HELMET HUT NEWS/REFLECTIONS November 2012:
A Word On The ST. Louis Football Cardinals Part II
By Dr. Ken
By the time I arrived in St. Louis in the late-1970’s, the Cardinals had survived the divisive turmoil of the 1967 and 1968 seasons and become a solid, competitive squad. Of course, an awful lot had occurred during the approximate ten year period in between. Jack Olsen’s book about the racial divide on the Cardinals provided a black eye that the organization, to its credit, attempted to solve quickly through trades, the formation of an athletes' committee to air grievances, and the public “outing” of the one assistant coach that a number of the players had identified as being a racist. In 1970, Ramparts Press published Out Of Their League by Dave Meggyesy and every NFL fan knew that “this Dave Meggyesy” was in fact, a St. Louis Cardinals linebacker who played from 1963 through ’69.

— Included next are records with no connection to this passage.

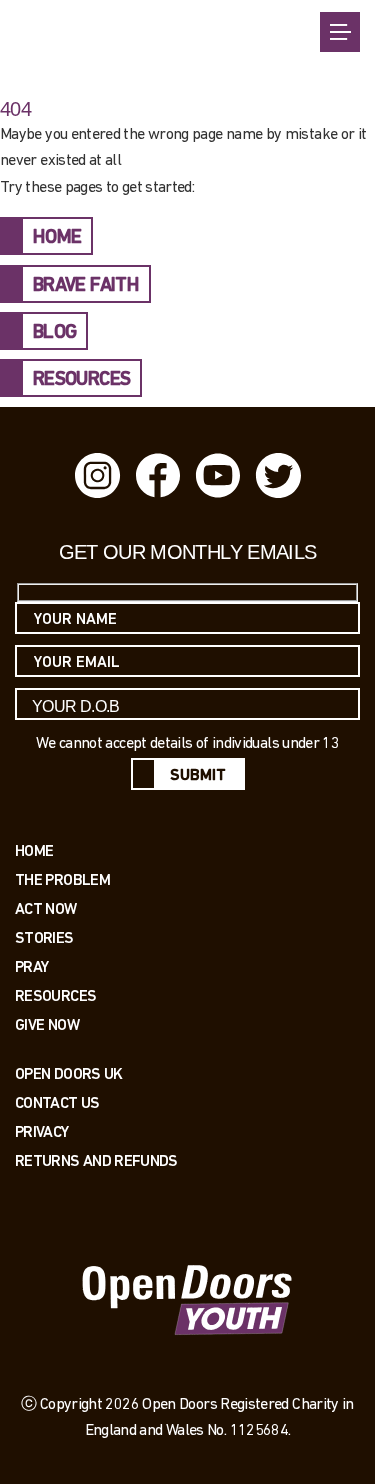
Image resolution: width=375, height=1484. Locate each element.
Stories (44, 937)
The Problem (62, 879)
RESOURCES (81, 380)
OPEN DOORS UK (69, 1073)
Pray (31, 966)
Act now (46, 908)
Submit (198, 776)
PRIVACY (42, 1131)
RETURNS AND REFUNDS (96, 1160)
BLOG (54, 333)
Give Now (47, 1024)
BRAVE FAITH (86, 286)
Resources (55, 995)
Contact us (57, 1102)
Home (34, 850)
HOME (57, 238)
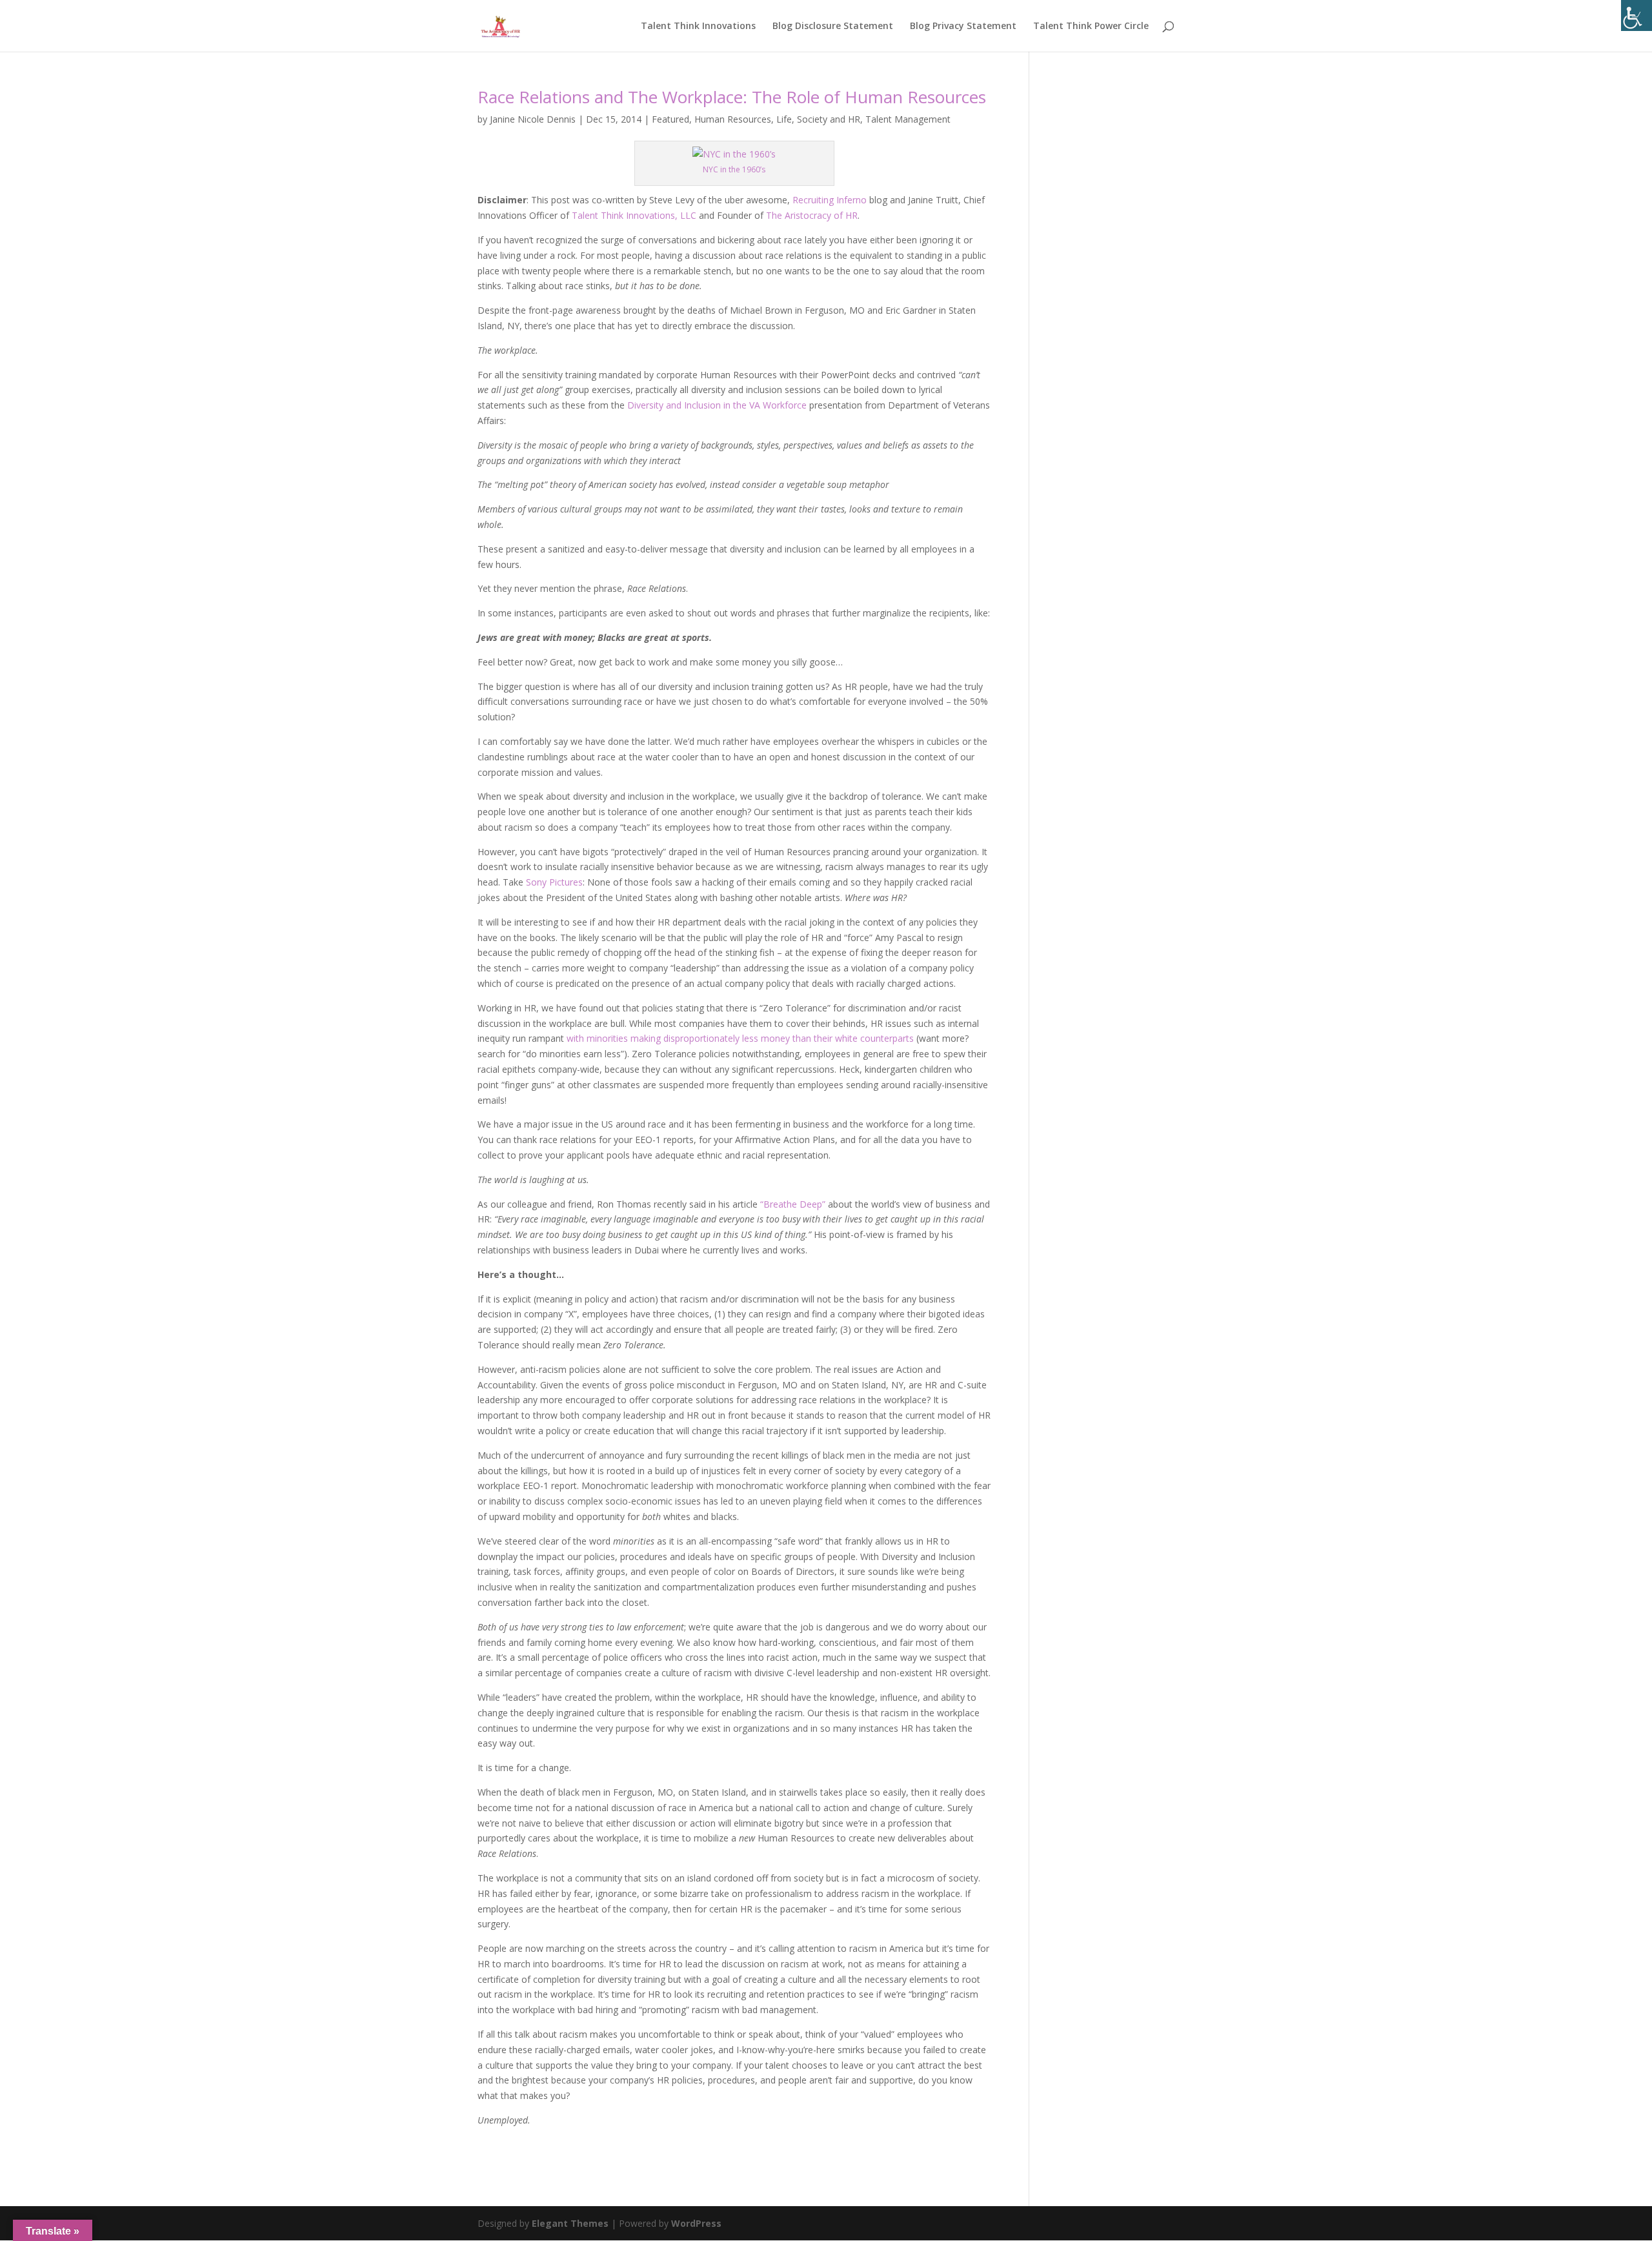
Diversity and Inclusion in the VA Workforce (717, 405)
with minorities (598, 1038)
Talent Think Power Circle (1091, 26)
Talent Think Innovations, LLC (634, 215)
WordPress (696, 2223)
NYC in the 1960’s (734, 169)
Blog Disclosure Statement (832, 26)
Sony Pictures (554, 882)
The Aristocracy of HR (812, 215)
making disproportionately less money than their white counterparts (772, 1038)
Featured (670, 119)
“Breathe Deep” (792, 1204)
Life (784, 119)
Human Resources (732, 119)
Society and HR (828, 119)
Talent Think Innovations (698, 26)
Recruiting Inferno (829, 200)
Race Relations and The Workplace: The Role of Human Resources (732, 96)
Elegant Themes (570, 2223)
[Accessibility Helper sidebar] (1636, 15)
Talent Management (908, 119)
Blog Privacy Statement (963, 26)
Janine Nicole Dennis (533, 119)
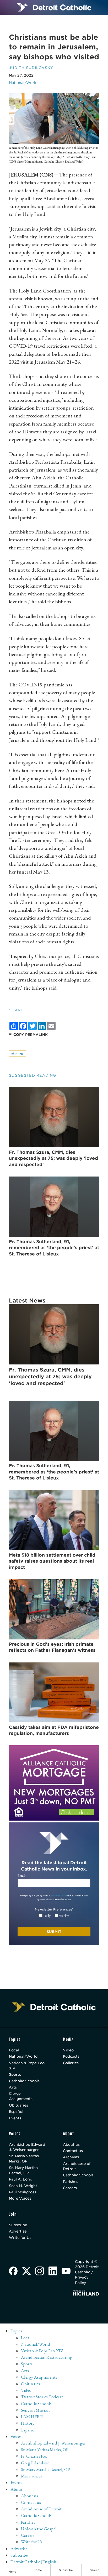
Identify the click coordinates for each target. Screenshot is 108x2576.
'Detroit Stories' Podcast (42, 2397)
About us (71, 2144)
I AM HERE (32, 2416)
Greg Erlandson (35, 2463)
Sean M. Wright (23, 2186)
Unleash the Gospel (39, 2529)
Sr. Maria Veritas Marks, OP (24, 2158)
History (27, 2423)
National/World (23, 83)
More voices (31, 2476)
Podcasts (71, 2056)
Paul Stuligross (22, 2192)
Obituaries (18, 2105)
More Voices (20, 2198)
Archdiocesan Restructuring (46, 2357)
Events (15, 2118)
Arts (13, 2087)
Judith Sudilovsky (31, 68)
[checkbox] (54, 1915)
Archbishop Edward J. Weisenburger (27, 2147)
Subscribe (18, 2225)
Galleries (71, 2063)
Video (68, 2050)
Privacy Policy (60, 1895)
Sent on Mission (35, 2410)
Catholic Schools (24, 2081)
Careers (70, 2188)
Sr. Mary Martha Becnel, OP (23, 2170)
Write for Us (20, 2237)
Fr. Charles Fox (34, 2456)
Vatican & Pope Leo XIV (27, 2065)
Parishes (70, 2181)
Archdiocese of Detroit (76, 2166)
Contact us (73, 2151)
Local (14, 2050)
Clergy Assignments (21, 2096)
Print (19, 1053)
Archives (71, 2157)
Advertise (17, 2231)
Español (16, 2111)
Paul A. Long (20, 2179)
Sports (15, 2074)
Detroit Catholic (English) (34, 2561)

He retired after the ’69 season and took the next year off to write his book and until its publication, I don’t believe that most fans were aware of what was considered to be his “extreme” point of view. The explosive book was among the first to expose the violence that is inherent to the game of football. To those that played the game, it came as no surprise that players were subjected to conditions that produced injury, nor was it upsetting to most. Every athlete who steps onto a football field understands now as they did during Meggyesy’s years that included an excellent collegiate career at Syracuse, that one would engage in contact with large, strong, and fast individuals and that damage could be inflicted or sustained upon contact. Competition on a football field during practice or games is competition as it is every place else and one has to battle for playing time or the positive attention of teammates and coaches. Especially through the 1950’s and 1960’s there existed a code that was built upon a backdrop of physical and psychological toughness and included not leaving the field unless one absolutely was forced to. In the NFL, even high draft choices were released in training camp if it appeared that they would not produce as expected. In this present day, the marketing geniuses of the National Football League and each team would never allow a public relations nightmare like that come to pass. For marginal players and those with very limited talent, and I am including myself in that group, any decrease in the ability to produce, any mistakes, or an inability to perform due to injury often meant a permanent loss of one’s position. Thus, relative to today, I believe we played harder, endured more physical damage, and upheld what could be termed a “warrior” code. These were some of the negatives about football that Meggyesy highlighted in his book and what was termed “the brutality of the game,” shocked non-participants. For those of us who did this voluntarily and loved football, we thought all of these criticisms were actually positive attributes that better prepared us for the battles we deal with every day. Still, the book was a landmark volume that chronicled every seemingly negative aspect of football. Because Meggyesy was a Cardinals player, many attributed these negatives specifically to the Cardinals organization.
The “Charley Winner Regime” was frequently criticized for not winning enough relative to the talent on hand, and was punctuated by the lack of rapport between quarterback Charley Johnson and his head coach. Fans lambasted what they referred to as Winner’s “two play offense: gain no ground, pass on third down.”